Reviewed: August 2021
Released: 2021, InsideOut Music
Reviewer: Lee Carter
There are two types of people in this world when the going gets tough: those that wilt under pressure, and those that seemingly increase their workload. For the latter, please meet DEVIN TOWNSEND. With the pandemic having set everyone’s plans on fire for 2020, Hevy Devy dutifully knuckled down by offering live streams of what would have been his ‘Empath, Vol. II” tour. Subsequently, this is the live album of that live stream.
For fans of TOWNSEND’s work, this album represents a terrific whistle-stop tour of some of his best work across his entire discography, including his STRAPPING YOUNG LAD days. What joy must be felt by SYL fans as the album opens with bruisers like “Velvet Kevorkian” and “All Hail The New Flesh”, whilst those who are more familiar with recent works won’t be left out with cuts such as “Juular” (sadly, without IHSAHN’s star turn in the chorus) and “Kingdom” present. There’s a fine flow to proceedings, too, and much like that which you’d expect at a live show, with older and newer mixing neatly as opposed to following a chronological run-through. This is all ably put forward in typical TOWNSEND fashion, with stellar production that almost feels a little leaner to better encapsulate that live feel.

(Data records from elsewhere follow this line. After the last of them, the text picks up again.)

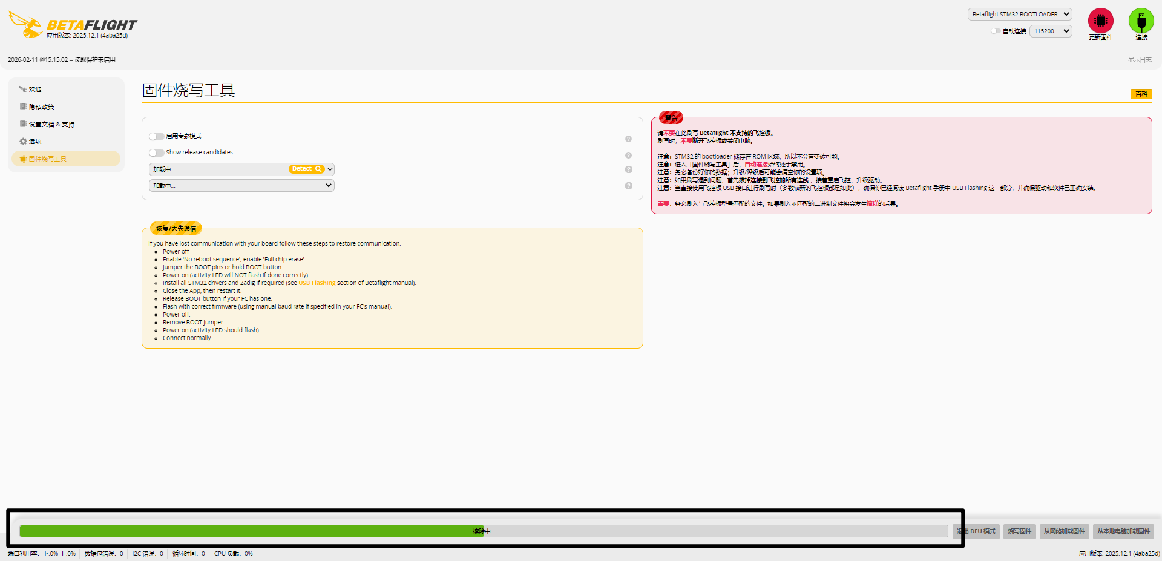
Task: Click the Betaflight bee logo
Action: [x=25, y=24]
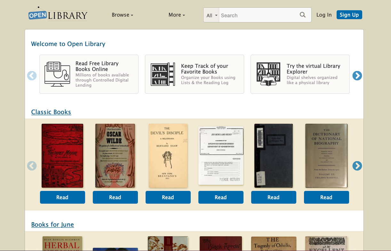
Task: Click the left arrow of the Classic Books carousel
Action: (x=32, y=166)
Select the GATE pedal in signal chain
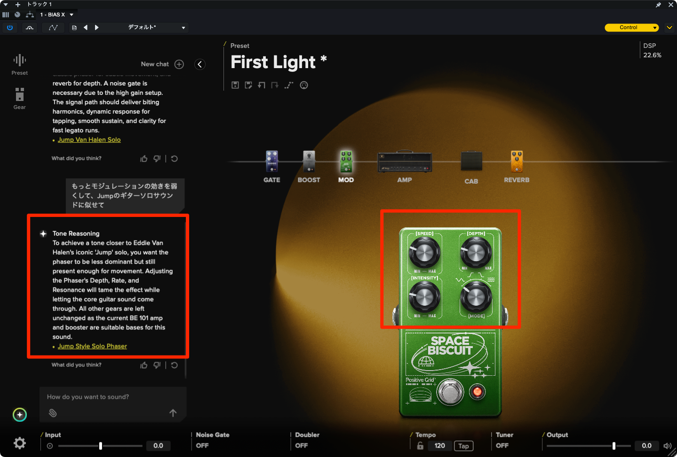The width and height of the screenshot is (677, 457). (x=272, y=163)
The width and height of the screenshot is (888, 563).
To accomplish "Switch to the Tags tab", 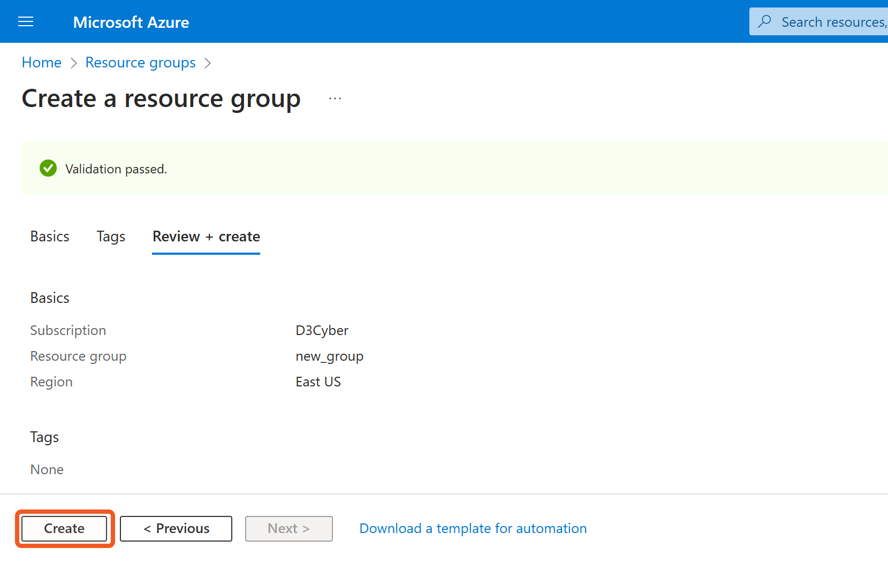I will (111, 237).
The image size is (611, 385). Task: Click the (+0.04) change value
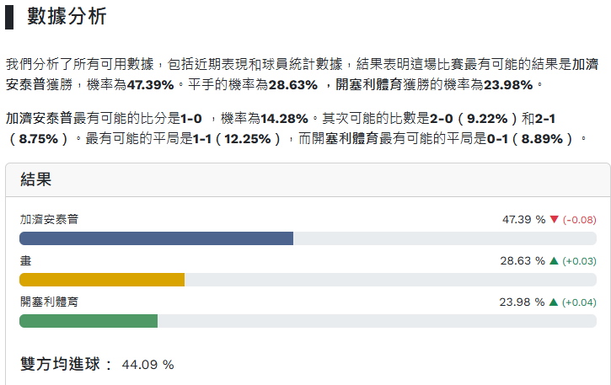580,302
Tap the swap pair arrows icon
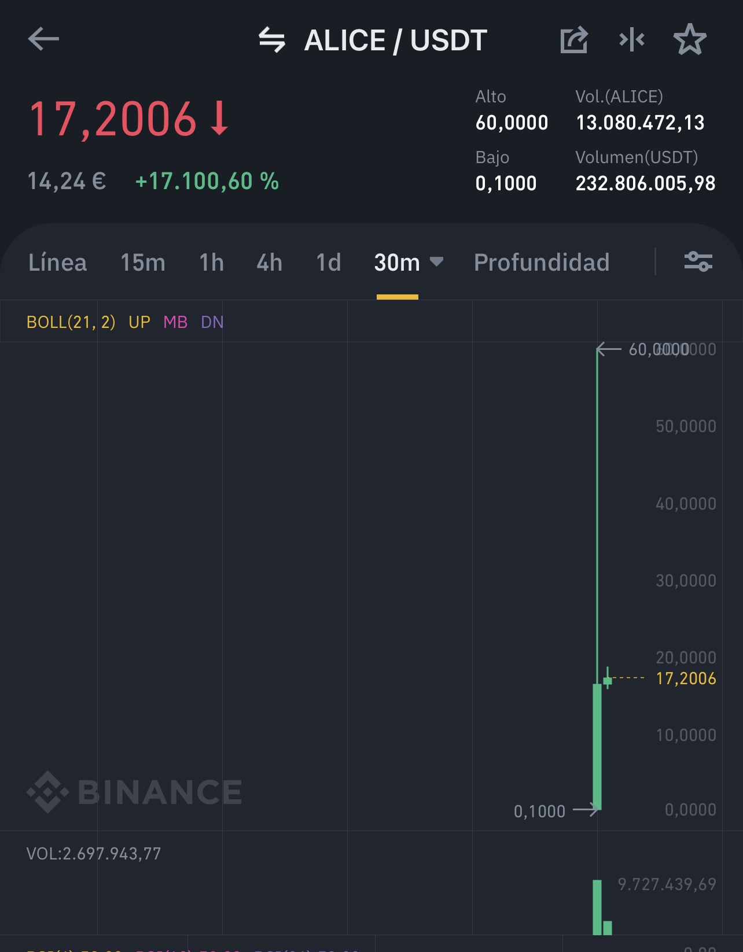The height and width of the screenshot is (952, 743). (x=271, y=40)
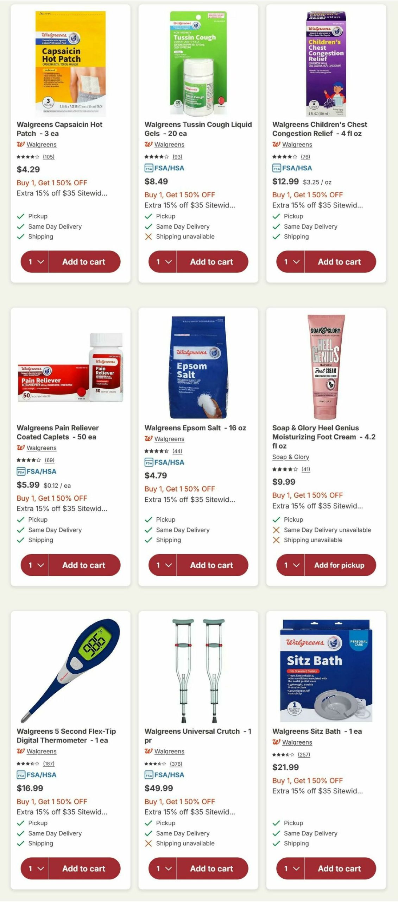Image resolution: width=398 pixels, height=902 pixels.
Task: Click FSA/HSA icon on Tussin Cough Gels
Action: pos(149,168)
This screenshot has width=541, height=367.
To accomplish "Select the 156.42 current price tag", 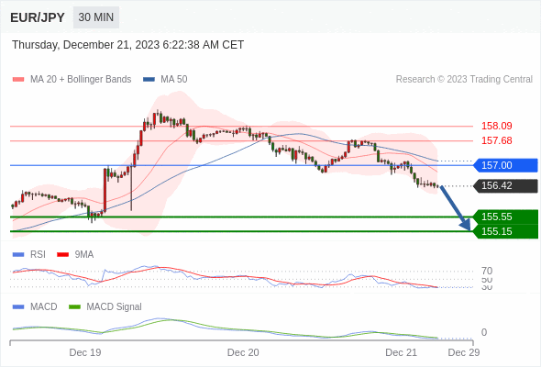I will 505,185.
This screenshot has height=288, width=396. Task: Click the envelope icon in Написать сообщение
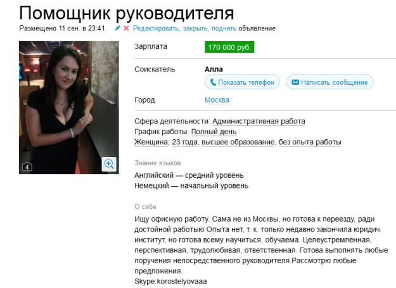(x=295, y=82)
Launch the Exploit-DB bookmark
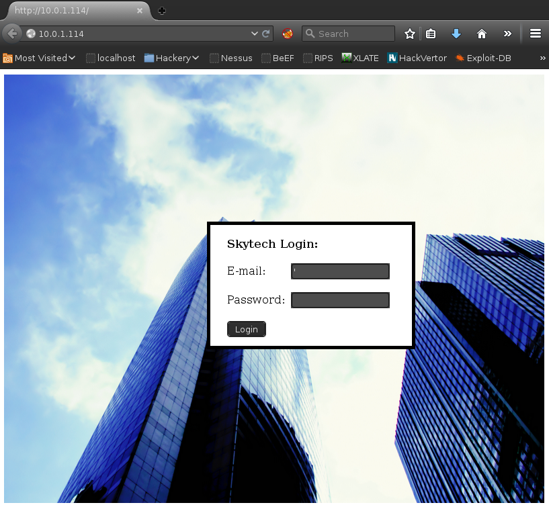 (x=483, y=58)
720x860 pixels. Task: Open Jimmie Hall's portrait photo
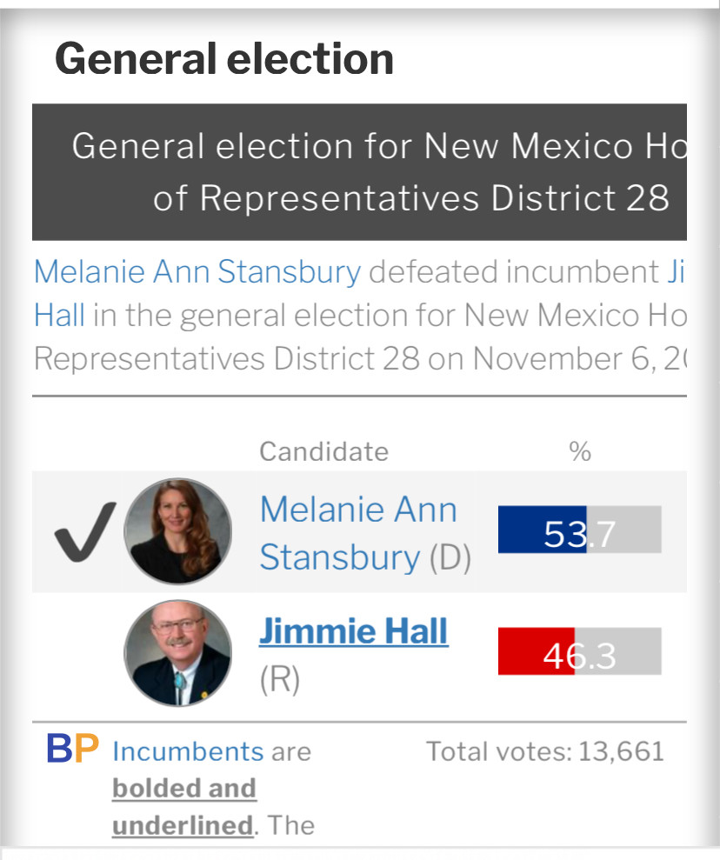[177, 653]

It must be said that this second entry in the ‘Devolution Series’ could quite happily function as a greatest hits album, and serve as a perfect introduction to a newcomer. The tracks that are included represent their respective period’s highlights, and should keep all listening levels of DEVIN TOWNSEND’s work quite happy. That each track sounds ever so slightly different to their originals does offer that live show experience that is sorely missed. There are even sporadic little pre-track one-liners and chatter to really hammer that notion home, alongside a pleasant air of joviality that is perfect tonic to the ongoing misery.

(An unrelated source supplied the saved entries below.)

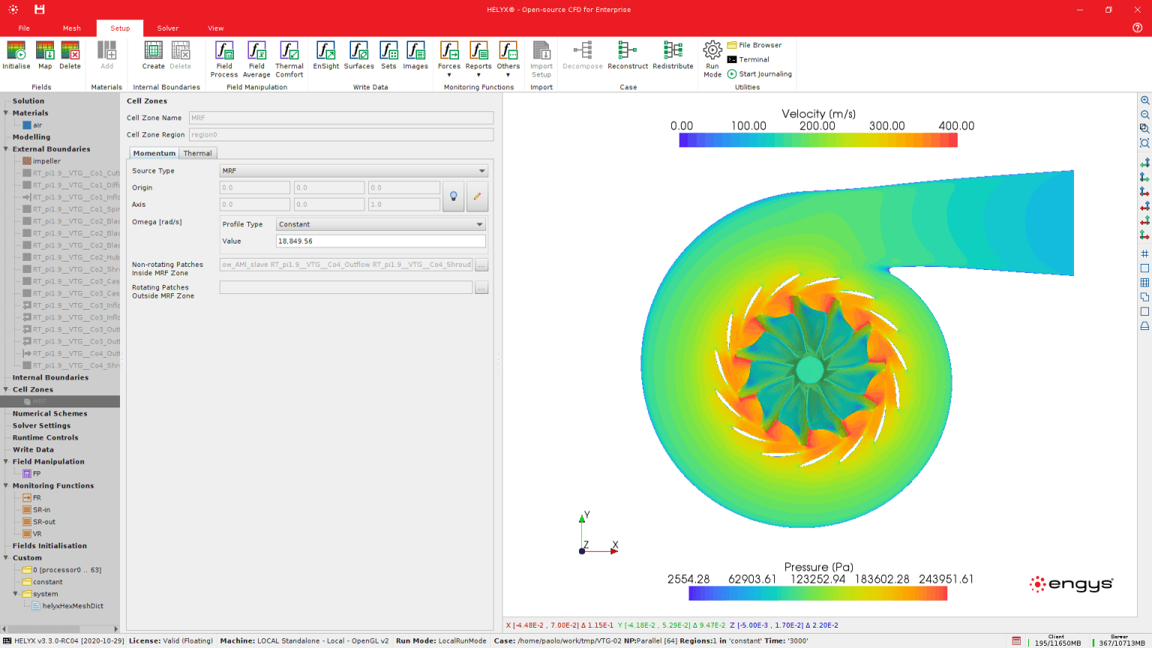This screenshot has height=648, width=1152.
Task: Click the Omega Value input field
Action: click(x=380, y=242)
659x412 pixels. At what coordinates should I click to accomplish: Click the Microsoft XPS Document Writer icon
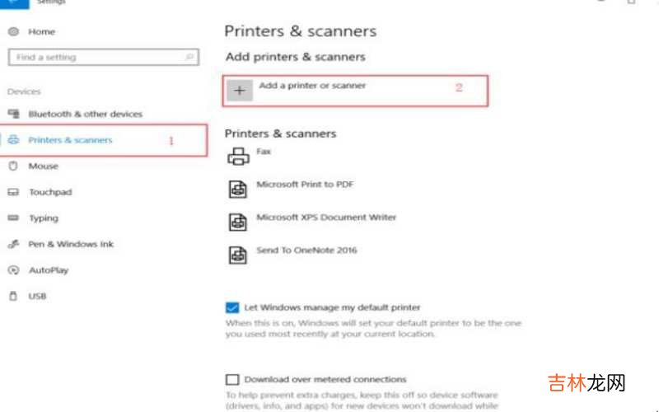(x=238, y=222)
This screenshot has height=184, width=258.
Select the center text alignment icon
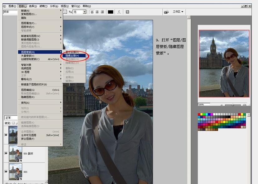coord(97,12)
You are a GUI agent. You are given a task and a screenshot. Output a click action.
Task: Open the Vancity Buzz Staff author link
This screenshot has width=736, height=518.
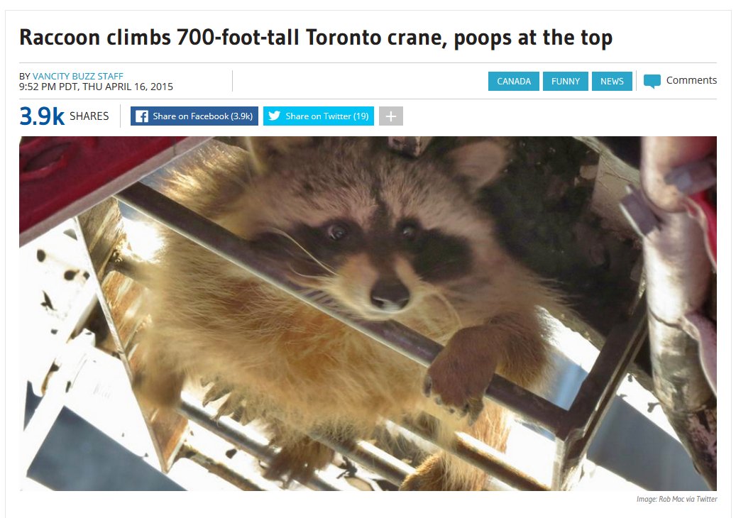77,76
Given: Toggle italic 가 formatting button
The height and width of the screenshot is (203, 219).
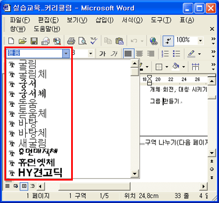Looking at the screenshot, I should (114, 54).
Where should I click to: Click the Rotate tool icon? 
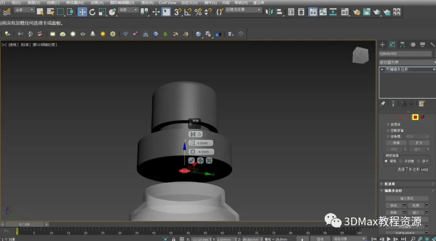point(92,12)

Yet the album, knowing it is both a live album and studio album, is difficult to judge in both camps. On the one hand, the live aspect is enjoyable enough but there isn’t the same level of feedback one gets from a live album recorded with a crowd. The purpose of a live album is to capture the magic in the moment from a show, but with no crowd here, it feels a little wanting. Not to mention the lack of visual aspect, because a DEVIN TOWNSEND show is a visual affair, too. On the other hand, as a studio album, it also feels a little flat – we’ve heard these tracks before and in their original album’s splendour, so the alternative arrangements on offer here (again, not wholly different) aren’t adding anything new to proceedings.

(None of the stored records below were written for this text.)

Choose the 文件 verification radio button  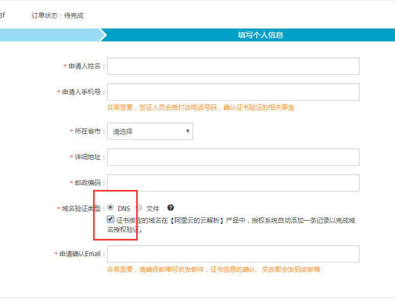[139, 207]
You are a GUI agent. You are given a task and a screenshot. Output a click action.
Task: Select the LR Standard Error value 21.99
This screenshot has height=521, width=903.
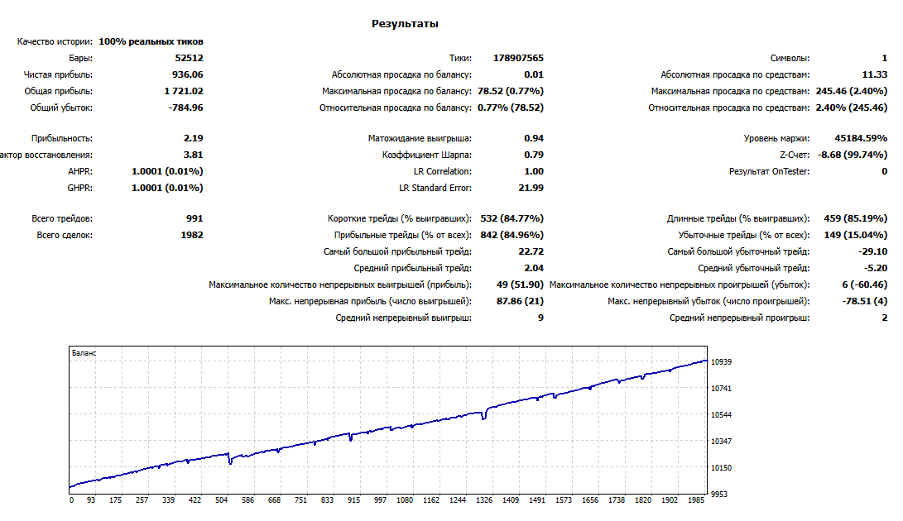point(530,188)
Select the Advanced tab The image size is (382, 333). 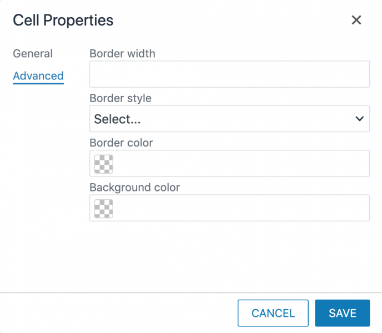[38, 76]
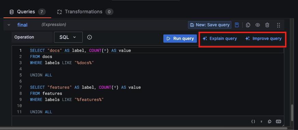Duplicate the final query with copy icon
This screenshot has height=130, width=298.
[x=248, y=25]
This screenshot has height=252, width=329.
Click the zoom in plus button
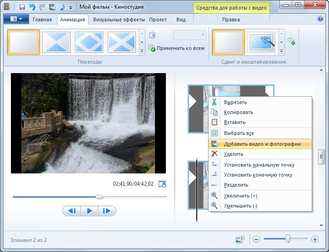coord(314,239)
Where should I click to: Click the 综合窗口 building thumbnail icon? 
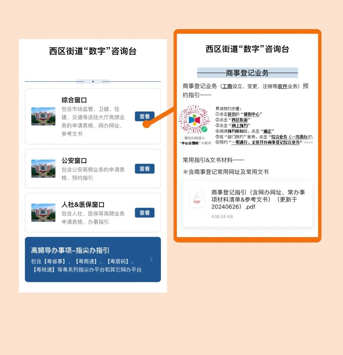point(44,117)
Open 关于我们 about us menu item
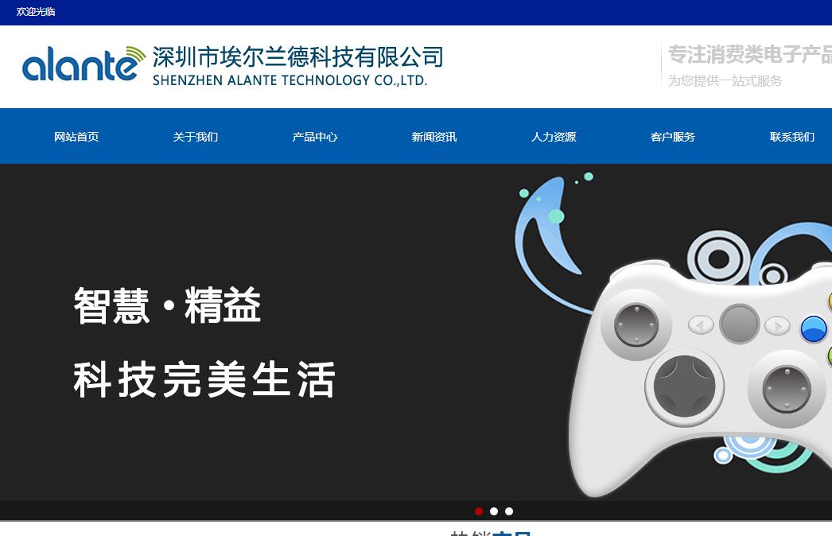The width and height of the screenshot is (832, 536). [196, 137]
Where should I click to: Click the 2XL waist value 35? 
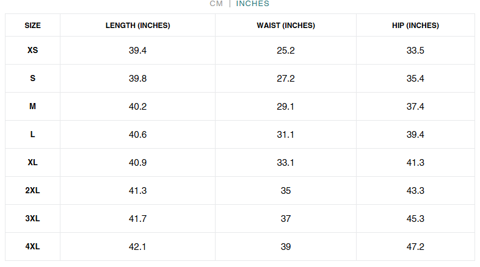click(286, 191)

With all that said, is there much point to ‘Galactic Quarantine’? It may not blow the listener away like a regular Hevy Devy drop, but as a live show in absentia, it’s a pretty cracking demonstration of the man’s (and his virtual band’s) talent. They may sound a little different to their original productions, but the setlist here provides ample meat for the fan and non-fan alike, whilst DEVIN TOWNSEND himself makes a good go of encapsulating the feel of his live show whilst beamed across a green screen. Quarantine sucks, but it doesn’t have to suck so much when you have artists like DEVIN TOWNSEND trying to make the world a little brighter. Thanks Uncle Devin.